I expected to hate Claude Design. I didn't.

A few hours in Claude Design, a rebrand to roll out, and a reasonably honest review.

Published
22 April 2026
Category
AI & Workflows
Reading time
5 min
Tags
AI tools, Claude, Design
Claude Design canvas with several Sourceful social templates arranged across artboards
Claude Design canvas. Social templates across artboards, editable in place.

I've been "AI-native" in my design practice for a while now. Most of my production work at Sourceful starts in Claude Code rather than Figma, building components directly against the design system, skipping the static mockup to dev handoff loop entirely. So when Anthropic shipped Claude Design, I was sceptical.
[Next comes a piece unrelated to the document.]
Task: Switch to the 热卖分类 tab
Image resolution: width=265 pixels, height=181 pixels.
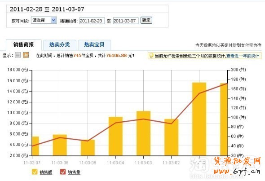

Another AI design tool promising to replace the canvas? I've seen that pitch before.

I spent today using it properly, on real work, and I have to eat a small slice of that scepticism.

The job

We've just rebranded at Sourceful, which means every social media lock-up needs rebuilding. Posts, partnership announcements, product launches, blog content, the full set. Across all the main networks. Static and animated. It's exactly the kind of volume work that eats a week of a designer's time for diminishing creative returns.

A good test, in other words.

The workflow

1. Feeding it the design system (~5 minutes). I pointed Claude Design at my design system repo. It spent about five minutes reviewing the tokens, components and patterns, then produced its own version. Its interpretation of the system, ready to build against.

Claude Design file explorer showing assets, fonts, styles, templates and components
Source view of the design-canvas.jsx component inside Claude Design

2. Refining the system (~10 to 15 minutes). Claude's version wasn't quite right out of the box, but correcting it was fast. A mix of prompts ("use the condensed display face for headlines, not the body sans") and the direct editing tool. The editing tool is the thing that makes this feel like a design tool rather than a generator. You can reach in and fix things properly, not just re-roll the prompt.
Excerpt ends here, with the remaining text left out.